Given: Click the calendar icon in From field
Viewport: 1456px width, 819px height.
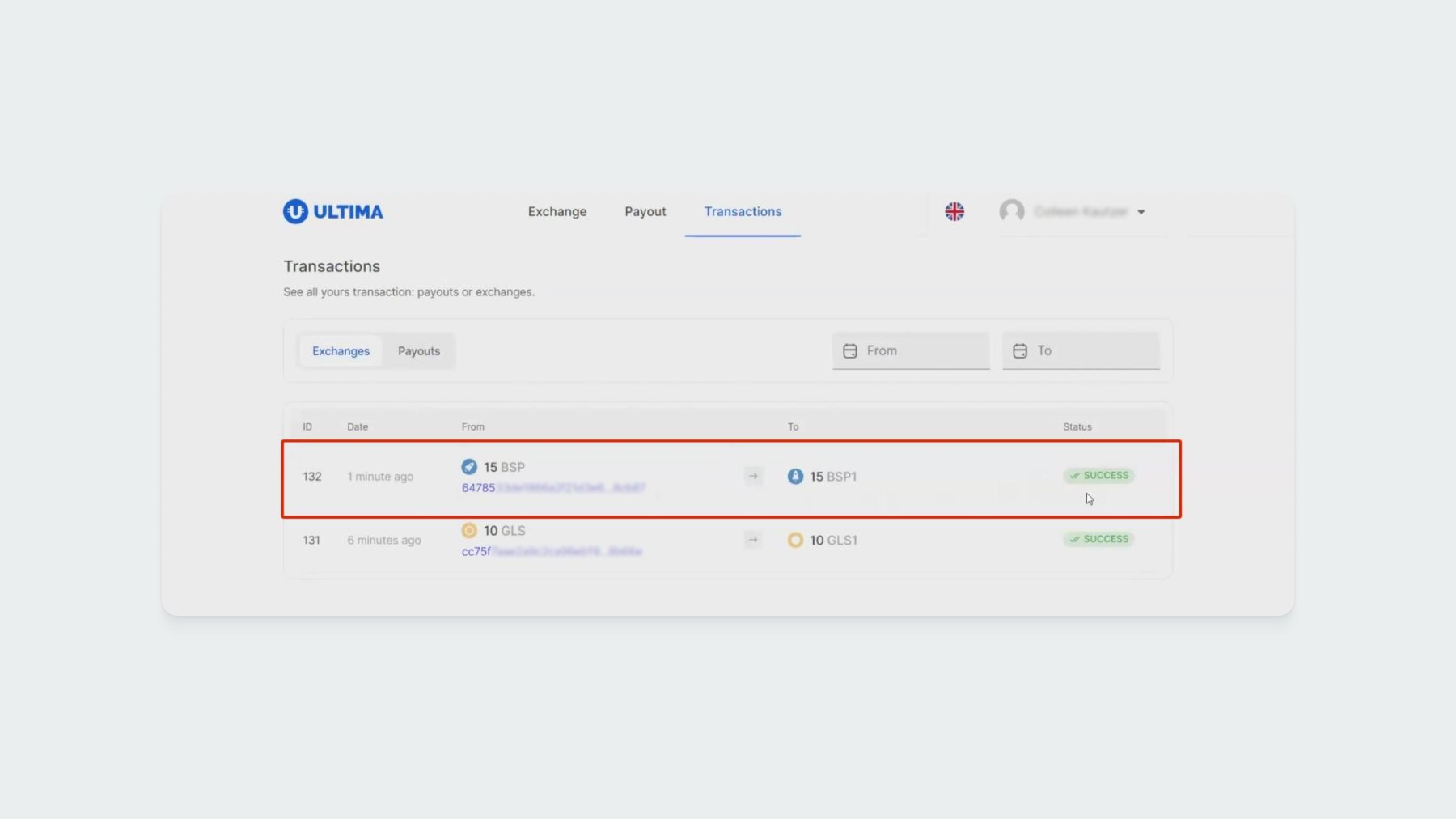Looking at the screenshot, I should (x=850, y=350).
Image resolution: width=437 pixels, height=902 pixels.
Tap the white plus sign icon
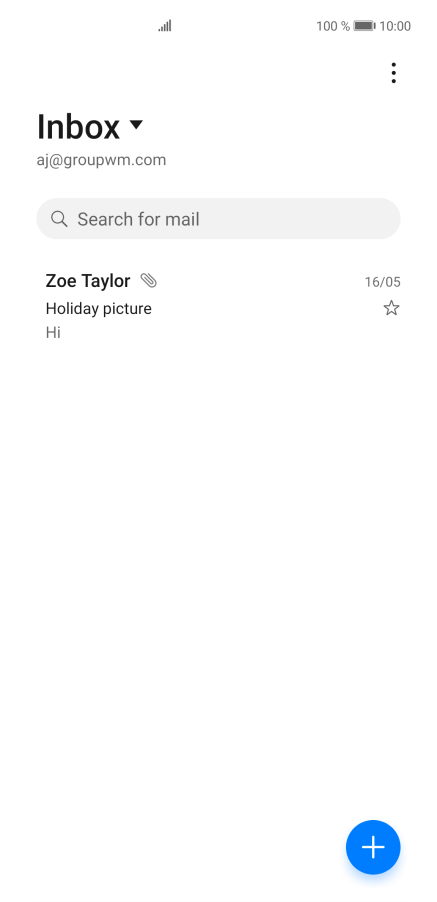tap(373, 847)
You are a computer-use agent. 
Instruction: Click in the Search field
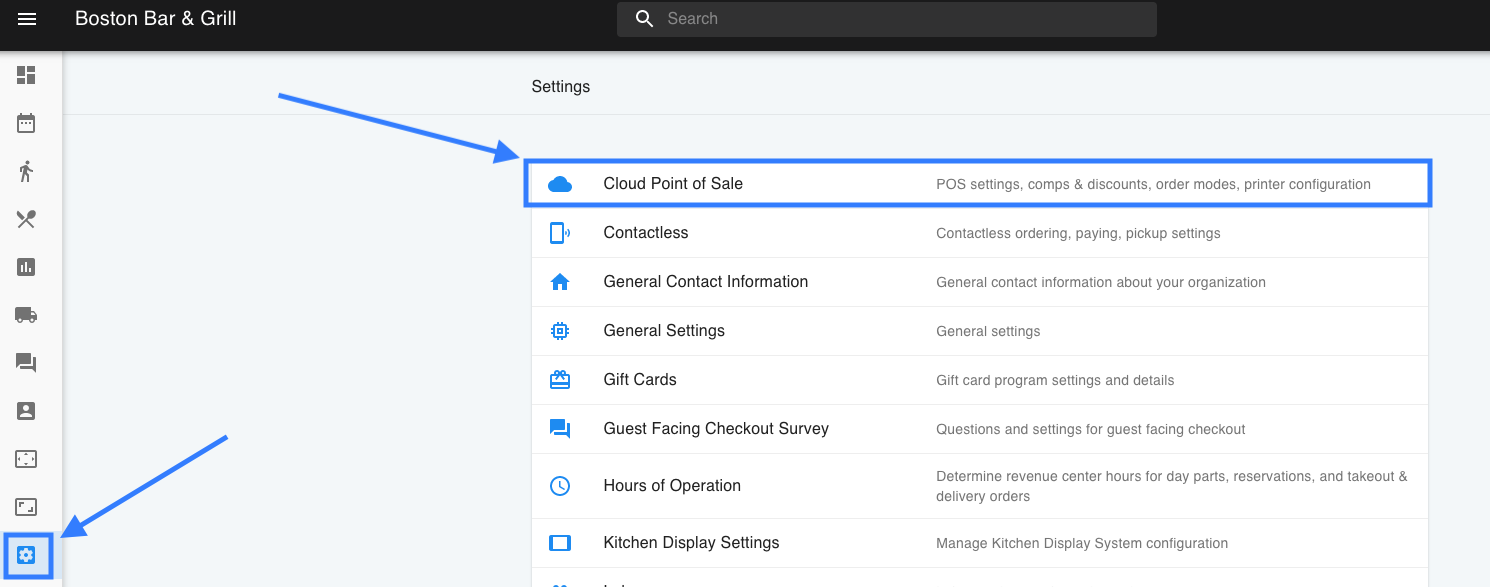(900, 19)
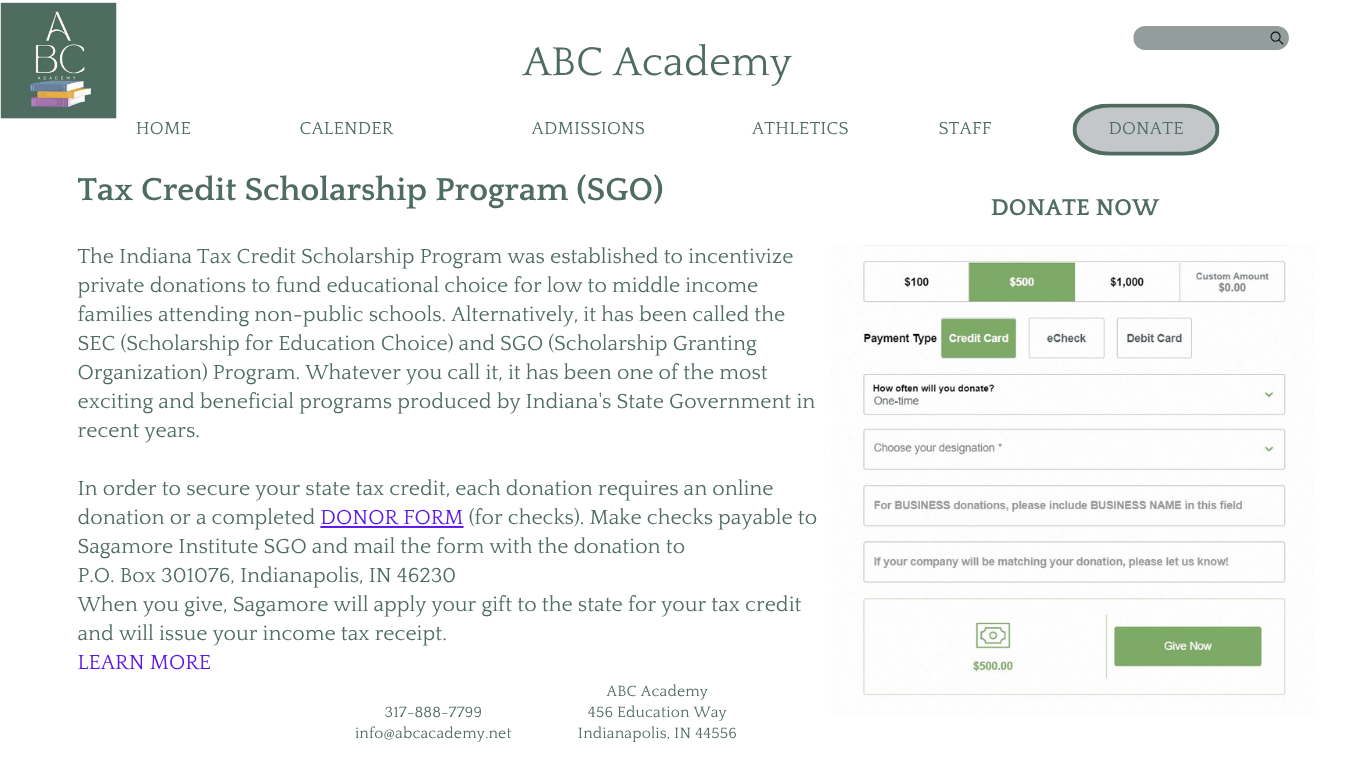Open the Calender menu item
Viewport: 1366px width, 775px height.
click(346, 128)
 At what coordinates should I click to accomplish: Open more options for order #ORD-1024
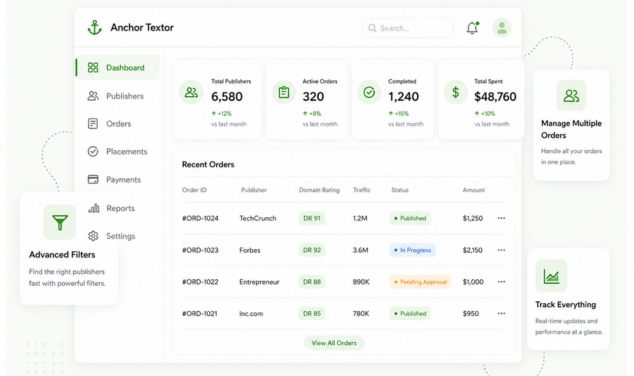[501, 218]
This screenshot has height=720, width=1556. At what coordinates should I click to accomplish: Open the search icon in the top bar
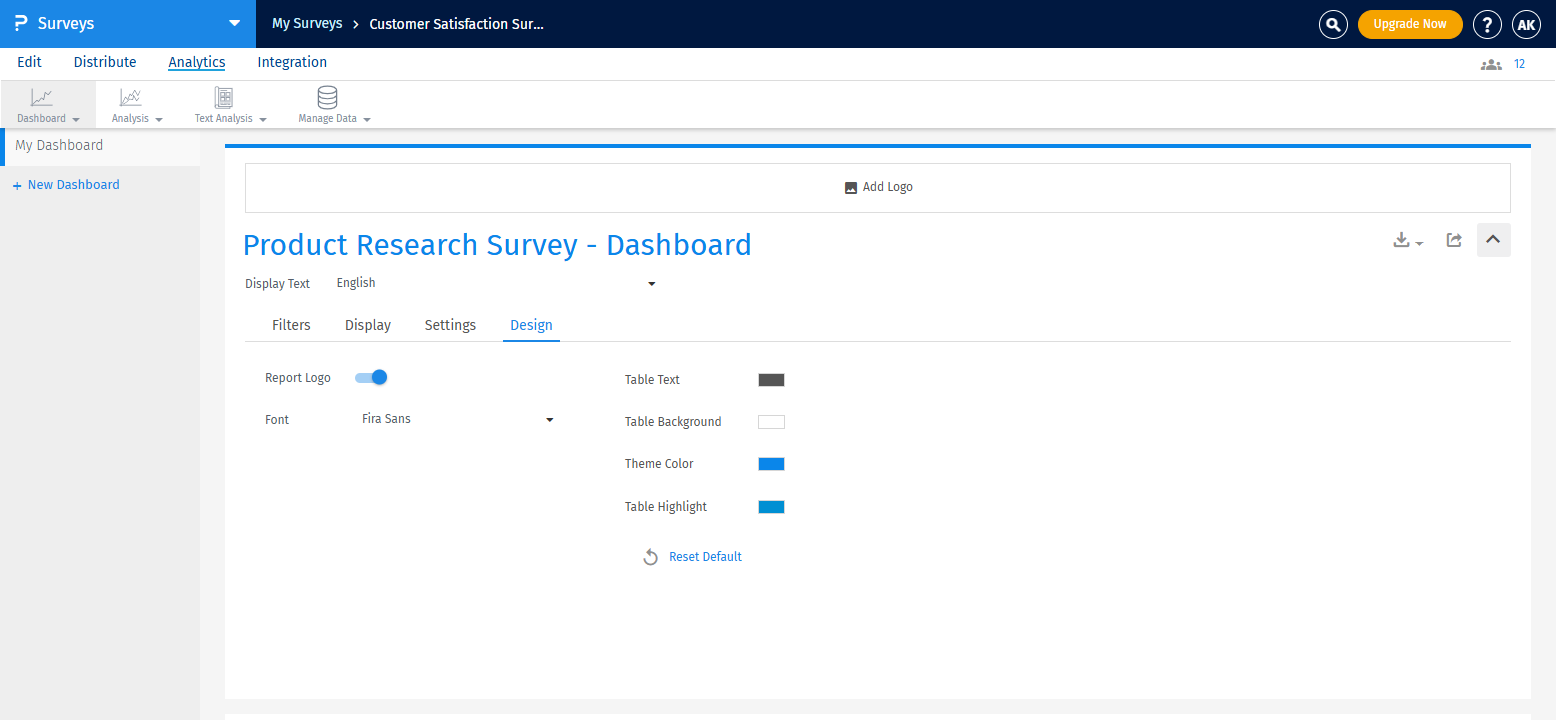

******************************

Problem statement:
Your answer must be an exact copy of the entries above, with no pictures in it.

Result of this task:
Given: Click the calendar icon in From field
Viewport: 1456px width, 819px height.
Looking at the screenshot, I should (x=850, y=350).
Image resolution: width=437 pixels, height=902 pixels.
Tap the white plus sign icon
tap(373, 847)
You are a computer-use agent. 
Instruction: Click in the Search field
(900, 19)
Open the Calender menu item
Viewport: 1366px width, 775px height.
click(346, 128)
 At what coordinates should I click to accomplish: Open more options for order #ORD-1024
[501, 218]
This screenshot has height=720, width=1556. At what coordinates should I click to accomplish: Open the search icon in the top bar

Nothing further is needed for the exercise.